Interrogantes y desafíos
La gratuidad de la enseñanza superior es una utopía. Simplemente, no es financiable, menos en un país con el nivel de ingreso como el nuestro, por mucho que lo pidan los dirigentes y los jóvenes que participan en las movilizaciones estudiantiles como las que hemos visto esta semana.
Tampoco resulta recomendable, pues sucede que lo que no cuesta, no se valora. Por eso, lo que importa en materia de educación superior es garantizar el acceso. Que nadie que tenga el talento suficiente se quede fuera del sistema por falta de recursos económicos.
La propuesta de reforma que ha elaborado el Gobierno representa un importante avance en ese sentido, porque garantiza becas a todos los estudiantes de universidades, institutos y centros de formación técnica que tengan los méritos requeridos, sin excluir del beneficio a un número relevante de entidades del sistema e igualando las condiciones para todos.
Se trata, además, de una reforma que aborda el problema del financiamiento en su globalidad, ya que incorpora nuevos criterios en materia de plazos y de tasas de interés, vinculándolos a la empleabilidad de los futuros profesionales. El Estado prestará los recursos a una tasa de 2%, lo que beneficiará al 90% de los alumnos de familias de menores ingresos, quienes cancelarán una cuota que no podrá exceder al 10% de su sueldo mensual con un plazo máximo de 15 años.

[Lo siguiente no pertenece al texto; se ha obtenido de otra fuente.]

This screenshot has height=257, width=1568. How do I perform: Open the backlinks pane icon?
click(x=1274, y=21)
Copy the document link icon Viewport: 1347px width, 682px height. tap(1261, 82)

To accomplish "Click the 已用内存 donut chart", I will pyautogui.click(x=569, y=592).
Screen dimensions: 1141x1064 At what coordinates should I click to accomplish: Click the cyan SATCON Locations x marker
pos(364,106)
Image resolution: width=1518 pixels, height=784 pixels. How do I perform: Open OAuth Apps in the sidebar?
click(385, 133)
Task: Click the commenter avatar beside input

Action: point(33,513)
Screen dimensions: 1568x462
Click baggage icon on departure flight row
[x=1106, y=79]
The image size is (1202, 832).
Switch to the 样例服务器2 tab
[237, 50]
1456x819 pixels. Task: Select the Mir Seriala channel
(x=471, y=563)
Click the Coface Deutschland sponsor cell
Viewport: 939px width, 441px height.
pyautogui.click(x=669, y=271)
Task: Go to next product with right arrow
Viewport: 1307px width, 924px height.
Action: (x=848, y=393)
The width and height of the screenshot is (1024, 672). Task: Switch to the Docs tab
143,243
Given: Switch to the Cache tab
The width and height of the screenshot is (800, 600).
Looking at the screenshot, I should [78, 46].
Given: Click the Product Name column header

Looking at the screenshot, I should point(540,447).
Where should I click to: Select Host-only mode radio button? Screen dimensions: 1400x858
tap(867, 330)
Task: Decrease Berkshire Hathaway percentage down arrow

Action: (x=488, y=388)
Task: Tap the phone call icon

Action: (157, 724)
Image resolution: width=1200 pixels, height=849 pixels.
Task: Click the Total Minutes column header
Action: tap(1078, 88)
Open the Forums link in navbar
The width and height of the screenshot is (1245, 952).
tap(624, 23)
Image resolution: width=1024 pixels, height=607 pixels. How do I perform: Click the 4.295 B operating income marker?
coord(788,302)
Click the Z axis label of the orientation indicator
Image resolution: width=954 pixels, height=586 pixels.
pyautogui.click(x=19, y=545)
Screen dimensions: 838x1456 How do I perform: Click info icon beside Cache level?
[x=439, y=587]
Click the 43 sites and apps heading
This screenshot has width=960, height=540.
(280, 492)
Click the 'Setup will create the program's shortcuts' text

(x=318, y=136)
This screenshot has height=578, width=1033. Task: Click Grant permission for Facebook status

Si bien, en lo macro, la propuesta del ministro Harald Beyer es positiva, aún queda una serie de interrogantes y desafíos que despejar. Una de las preguntas más relevantes tiene relación con la fijación de los aranceles de referencia y la brecha que se genera con el arancel real. Supuestamente, la diferencia sería ser financiada o avalada por las instituciones de educación superior. ¿Cuáles serán los montos involucrados? ¿De dónde saldrán los recursos? ¿Es recomendable que estas entidades se vean obligadas de cierta forma a entrar al negocio financiero para realizar esta tarea?, son inquietudes que esperan ser respondidas.
La propuesta también impone grandes desafíos para el conjunto del sistema, como son el aseguramiento de la calidad, el acortamiento de las carreras y la disminución de las altas tasas de deserción de las universidades chilenas. No es tarea sencilla implementar una Superintendencia de Educación Superior que vele por la calidad y haga los cambios requeridos en el sistema de acreditación. Tampoco lo es mejorar los niveles de deserción. Hoy, en promedio, el 57% de los alumnos que ingresa a la universidad en Chile, logra titularse; mientras que en países desarrollados esta cifra se mueve en torno al 70% y 75%. En los sectores más vulnerables, apenas uno de cada 10 alumnos que desertan vuelve a incorporarse al sistema, con la consiguiente pérdida de recursos que esto significa. Si bien el acortamiento de carreras puede tener un impacto positivo para disminuir la deserción -y hay acuerdo en que se debe caminar en esa línea- es una exigencia que requerirá grandes esfuerzos.
En suma, la tarea es de proporciones y llegar a puerto exigirá una disposición de todos los sectores involucrados –el gobierno, los políticos, los estudiantes, entre otros- que mire más allá de slogans y consignas ideológicas, como las tantas que hemos escuchado esta semana.